### MATERIAL SHOWN ###

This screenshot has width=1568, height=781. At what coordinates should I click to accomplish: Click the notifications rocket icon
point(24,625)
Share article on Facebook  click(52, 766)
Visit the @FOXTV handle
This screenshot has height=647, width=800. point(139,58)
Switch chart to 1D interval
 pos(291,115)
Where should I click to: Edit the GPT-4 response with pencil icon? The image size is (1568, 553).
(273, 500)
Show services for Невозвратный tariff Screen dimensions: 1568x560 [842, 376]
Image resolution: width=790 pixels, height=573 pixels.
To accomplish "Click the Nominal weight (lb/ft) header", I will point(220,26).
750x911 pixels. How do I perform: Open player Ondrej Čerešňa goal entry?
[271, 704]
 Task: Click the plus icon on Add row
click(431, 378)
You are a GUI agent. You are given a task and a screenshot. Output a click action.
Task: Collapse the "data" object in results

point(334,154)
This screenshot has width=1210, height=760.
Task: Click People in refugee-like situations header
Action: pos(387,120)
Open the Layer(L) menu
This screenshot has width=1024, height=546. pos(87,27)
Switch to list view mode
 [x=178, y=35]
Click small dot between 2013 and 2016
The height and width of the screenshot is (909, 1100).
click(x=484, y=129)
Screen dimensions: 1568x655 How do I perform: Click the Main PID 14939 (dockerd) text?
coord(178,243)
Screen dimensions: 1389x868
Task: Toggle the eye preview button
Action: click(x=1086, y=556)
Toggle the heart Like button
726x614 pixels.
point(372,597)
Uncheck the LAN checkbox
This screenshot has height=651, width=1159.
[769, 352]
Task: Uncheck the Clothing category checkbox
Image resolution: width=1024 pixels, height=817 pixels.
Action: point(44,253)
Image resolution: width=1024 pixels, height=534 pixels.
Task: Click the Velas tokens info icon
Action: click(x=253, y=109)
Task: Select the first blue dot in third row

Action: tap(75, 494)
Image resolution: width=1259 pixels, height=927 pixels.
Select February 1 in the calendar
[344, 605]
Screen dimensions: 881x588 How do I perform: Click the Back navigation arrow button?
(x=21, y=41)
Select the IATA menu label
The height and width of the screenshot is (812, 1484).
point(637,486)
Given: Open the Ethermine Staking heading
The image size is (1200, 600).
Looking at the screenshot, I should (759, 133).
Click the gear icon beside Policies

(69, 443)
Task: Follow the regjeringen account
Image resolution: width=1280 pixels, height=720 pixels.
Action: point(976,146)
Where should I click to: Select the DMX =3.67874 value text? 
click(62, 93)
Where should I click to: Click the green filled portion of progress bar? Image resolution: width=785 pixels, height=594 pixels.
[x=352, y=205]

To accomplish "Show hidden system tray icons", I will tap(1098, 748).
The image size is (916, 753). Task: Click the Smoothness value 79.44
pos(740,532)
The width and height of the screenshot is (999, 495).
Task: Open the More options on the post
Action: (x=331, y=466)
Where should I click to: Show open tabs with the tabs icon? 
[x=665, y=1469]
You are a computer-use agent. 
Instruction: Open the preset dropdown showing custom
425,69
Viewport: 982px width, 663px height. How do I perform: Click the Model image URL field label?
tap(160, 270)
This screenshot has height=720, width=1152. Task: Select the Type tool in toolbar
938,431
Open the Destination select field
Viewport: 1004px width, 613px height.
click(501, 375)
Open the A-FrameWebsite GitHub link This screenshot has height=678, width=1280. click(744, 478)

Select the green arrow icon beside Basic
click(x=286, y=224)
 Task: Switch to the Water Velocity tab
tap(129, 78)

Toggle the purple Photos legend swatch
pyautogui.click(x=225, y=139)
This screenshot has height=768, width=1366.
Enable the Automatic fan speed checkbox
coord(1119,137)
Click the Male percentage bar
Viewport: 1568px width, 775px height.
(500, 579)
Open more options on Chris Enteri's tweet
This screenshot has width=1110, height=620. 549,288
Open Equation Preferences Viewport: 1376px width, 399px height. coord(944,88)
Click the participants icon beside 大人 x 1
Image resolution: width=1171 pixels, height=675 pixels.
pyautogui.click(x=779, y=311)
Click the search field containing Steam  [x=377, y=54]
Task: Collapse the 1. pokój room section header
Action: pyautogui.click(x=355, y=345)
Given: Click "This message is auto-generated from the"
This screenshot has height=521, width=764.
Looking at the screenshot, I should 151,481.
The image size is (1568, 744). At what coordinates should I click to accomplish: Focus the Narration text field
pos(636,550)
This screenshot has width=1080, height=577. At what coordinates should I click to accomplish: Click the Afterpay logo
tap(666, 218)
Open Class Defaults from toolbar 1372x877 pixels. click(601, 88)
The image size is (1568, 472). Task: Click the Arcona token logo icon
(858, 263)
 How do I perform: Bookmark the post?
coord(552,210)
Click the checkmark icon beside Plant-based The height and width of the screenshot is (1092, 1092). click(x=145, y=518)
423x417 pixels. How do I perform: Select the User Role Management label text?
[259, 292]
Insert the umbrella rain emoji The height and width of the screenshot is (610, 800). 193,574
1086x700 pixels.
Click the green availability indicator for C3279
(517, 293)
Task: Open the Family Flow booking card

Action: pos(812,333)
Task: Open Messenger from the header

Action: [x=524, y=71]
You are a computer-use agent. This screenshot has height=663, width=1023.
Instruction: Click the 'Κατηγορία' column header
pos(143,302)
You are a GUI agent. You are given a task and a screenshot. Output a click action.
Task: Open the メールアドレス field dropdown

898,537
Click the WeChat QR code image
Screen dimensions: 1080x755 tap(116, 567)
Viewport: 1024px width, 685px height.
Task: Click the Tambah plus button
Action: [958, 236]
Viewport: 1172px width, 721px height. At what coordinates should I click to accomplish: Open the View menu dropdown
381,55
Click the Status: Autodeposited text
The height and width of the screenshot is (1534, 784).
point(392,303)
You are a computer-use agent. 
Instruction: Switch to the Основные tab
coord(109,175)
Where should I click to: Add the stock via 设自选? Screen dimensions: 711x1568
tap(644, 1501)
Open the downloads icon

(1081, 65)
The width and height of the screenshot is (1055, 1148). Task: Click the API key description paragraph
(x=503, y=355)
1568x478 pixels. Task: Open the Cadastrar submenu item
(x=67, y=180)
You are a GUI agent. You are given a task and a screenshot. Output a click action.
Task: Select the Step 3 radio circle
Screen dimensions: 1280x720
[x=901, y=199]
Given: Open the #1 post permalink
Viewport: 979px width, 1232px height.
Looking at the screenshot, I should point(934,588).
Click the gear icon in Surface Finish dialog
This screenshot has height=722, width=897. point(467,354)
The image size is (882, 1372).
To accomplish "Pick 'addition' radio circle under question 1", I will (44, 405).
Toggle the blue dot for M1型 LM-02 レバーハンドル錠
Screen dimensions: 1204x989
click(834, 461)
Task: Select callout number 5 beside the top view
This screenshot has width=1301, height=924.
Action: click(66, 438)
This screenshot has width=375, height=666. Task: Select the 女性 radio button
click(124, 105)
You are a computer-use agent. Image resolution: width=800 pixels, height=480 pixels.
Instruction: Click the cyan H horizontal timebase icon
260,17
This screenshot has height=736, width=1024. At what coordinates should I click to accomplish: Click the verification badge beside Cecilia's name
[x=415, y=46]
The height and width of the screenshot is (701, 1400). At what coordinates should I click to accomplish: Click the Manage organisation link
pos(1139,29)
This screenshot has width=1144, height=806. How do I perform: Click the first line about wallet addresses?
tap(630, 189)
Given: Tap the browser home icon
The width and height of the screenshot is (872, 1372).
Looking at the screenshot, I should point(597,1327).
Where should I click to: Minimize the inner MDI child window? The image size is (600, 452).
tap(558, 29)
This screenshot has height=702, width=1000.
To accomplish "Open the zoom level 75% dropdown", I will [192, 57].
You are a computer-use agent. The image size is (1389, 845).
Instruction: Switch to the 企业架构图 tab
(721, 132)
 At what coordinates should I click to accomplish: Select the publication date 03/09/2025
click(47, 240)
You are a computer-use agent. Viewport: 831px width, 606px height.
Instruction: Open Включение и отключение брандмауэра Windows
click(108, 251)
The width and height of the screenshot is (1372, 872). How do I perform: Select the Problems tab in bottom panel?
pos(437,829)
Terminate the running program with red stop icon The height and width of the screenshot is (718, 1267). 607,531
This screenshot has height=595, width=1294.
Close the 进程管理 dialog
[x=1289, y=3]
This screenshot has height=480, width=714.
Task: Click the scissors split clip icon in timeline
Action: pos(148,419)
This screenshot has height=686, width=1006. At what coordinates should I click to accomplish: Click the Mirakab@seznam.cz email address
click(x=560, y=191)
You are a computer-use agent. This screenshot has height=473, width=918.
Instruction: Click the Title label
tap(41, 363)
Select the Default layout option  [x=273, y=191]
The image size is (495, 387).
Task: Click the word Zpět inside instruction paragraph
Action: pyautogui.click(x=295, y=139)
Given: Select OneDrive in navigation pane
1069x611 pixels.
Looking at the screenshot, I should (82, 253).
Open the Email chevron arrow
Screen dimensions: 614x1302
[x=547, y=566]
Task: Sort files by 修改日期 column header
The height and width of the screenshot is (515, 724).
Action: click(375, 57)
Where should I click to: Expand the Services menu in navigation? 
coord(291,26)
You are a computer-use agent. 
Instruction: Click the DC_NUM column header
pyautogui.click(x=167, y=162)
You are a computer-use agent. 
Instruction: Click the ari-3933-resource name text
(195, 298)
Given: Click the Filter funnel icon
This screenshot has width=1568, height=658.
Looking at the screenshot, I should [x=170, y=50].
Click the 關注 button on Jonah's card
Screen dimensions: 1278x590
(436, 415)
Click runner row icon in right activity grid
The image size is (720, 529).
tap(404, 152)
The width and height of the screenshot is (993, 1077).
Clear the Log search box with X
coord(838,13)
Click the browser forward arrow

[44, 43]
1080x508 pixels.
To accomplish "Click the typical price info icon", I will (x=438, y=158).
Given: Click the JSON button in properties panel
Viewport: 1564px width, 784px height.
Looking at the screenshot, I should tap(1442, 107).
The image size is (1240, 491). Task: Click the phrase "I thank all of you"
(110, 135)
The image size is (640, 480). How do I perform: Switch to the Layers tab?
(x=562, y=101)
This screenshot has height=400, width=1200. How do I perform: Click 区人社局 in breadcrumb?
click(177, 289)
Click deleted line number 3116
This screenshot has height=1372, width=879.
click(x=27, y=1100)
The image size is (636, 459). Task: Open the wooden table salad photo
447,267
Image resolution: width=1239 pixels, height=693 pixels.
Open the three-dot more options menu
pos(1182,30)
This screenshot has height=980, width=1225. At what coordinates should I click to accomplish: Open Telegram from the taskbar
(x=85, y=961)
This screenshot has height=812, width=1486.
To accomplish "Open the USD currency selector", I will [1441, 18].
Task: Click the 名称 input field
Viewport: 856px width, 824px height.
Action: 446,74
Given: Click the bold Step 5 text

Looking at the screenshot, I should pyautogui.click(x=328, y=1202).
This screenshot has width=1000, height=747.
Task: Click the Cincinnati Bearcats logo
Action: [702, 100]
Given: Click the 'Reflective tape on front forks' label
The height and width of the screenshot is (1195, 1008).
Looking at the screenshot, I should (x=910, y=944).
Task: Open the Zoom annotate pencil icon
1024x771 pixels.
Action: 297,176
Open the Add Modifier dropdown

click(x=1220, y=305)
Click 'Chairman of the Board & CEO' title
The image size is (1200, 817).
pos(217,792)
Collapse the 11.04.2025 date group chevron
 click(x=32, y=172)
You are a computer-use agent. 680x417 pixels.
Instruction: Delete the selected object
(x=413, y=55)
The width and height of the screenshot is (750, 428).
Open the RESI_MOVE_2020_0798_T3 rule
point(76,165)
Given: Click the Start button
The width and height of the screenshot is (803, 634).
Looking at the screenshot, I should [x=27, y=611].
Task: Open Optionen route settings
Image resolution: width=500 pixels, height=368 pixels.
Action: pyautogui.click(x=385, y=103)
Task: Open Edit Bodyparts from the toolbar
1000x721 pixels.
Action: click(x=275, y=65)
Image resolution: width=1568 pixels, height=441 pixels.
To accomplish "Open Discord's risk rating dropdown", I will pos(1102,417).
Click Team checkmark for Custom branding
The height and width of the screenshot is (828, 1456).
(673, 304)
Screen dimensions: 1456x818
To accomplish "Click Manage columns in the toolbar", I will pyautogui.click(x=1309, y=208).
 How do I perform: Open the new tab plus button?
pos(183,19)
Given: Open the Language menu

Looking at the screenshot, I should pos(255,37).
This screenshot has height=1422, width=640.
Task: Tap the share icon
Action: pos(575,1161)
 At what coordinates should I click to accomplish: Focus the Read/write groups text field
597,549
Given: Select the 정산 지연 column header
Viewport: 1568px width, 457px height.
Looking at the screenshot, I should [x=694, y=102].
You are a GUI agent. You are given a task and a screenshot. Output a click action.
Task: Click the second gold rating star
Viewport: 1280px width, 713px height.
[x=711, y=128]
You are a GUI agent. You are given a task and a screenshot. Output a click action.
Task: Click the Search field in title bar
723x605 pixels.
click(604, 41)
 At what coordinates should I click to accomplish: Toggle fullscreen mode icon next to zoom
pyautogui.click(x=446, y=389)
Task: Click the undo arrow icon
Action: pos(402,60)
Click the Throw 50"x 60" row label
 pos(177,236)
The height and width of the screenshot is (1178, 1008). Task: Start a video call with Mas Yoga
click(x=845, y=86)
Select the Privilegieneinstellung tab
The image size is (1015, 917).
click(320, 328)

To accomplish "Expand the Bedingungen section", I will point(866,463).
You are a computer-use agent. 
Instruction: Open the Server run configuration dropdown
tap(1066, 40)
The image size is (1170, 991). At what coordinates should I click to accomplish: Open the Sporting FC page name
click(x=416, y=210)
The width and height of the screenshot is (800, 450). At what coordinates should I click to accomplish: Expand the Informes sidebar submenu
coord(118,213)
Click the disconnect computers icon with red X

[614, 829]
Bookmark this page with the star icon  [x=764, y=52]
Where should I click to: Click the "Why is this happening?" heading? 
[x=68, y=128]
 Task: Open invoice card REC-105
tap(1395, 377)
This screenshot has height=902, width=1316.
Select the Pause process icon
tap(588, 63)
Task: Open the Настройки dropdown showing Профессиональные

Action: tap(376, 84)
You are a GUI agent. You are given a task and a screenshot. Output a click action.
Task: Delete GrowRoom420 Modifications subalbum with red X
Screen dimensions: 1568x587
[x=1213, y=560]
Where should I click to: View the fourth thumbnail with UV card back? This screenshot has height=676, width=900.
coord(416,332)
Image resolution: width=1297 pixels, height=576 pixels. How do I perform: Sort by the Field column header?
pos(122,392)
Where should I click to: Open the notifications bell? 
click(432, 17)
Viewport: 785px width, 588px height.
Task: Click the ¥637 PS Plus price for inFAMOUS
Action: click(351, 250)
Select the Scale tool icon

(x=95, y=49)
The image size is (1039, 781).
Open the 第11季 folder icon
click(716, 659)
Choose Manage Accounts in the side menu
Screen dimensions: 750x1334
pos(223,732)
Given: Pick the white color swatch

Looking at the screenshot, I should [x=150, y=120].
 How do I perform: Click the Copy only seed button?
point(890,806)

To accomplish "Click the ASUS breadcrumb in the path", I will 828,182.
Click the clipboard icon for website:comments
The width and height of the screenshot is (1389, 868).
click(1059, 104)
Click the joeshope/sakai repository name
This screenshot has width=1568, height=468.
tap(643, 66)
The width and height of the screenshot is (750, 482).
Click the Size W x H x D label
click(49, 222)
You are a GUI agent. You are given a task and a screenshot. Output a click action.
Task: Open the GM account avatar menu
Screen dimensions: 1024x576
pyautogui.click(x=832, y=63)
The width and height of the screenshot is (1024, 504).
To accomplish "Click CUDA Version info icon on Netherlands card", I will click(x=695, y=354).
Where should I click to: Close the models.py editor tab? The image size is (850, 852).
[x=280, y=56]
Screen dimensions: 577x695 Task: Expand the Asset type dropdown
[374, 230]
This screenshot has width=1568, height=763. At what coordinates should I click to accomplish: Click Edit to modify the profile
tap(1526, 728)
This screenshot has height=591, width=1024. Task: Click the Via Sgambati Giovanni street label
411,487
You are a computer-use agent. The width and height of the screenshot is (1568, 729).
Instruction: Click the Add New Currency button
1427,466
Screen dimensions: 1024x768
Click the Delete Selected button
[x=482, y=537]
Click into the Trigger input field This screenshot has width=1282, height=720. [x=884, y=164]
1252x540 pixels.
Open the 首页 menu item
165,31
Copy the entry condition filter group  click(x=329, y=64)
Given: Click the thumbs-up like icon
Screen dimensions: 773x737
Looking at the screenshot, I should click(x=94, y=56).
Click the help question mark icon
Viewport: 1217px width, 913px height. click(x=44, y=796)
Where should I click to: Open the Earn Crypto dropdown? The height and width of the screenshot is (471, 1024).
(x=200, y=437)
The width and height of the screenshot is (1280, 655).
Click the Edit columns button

###

▸ DIRECTIONS FOR THIS TASK
Every line of the entries above that holds "rating" should be copied out.

▸ ANSWER TO THIS EXERCISE
To accomplish "Open Discord's risk rating dropdown", I will pos(1102,417).
Task: Click the second gold rating star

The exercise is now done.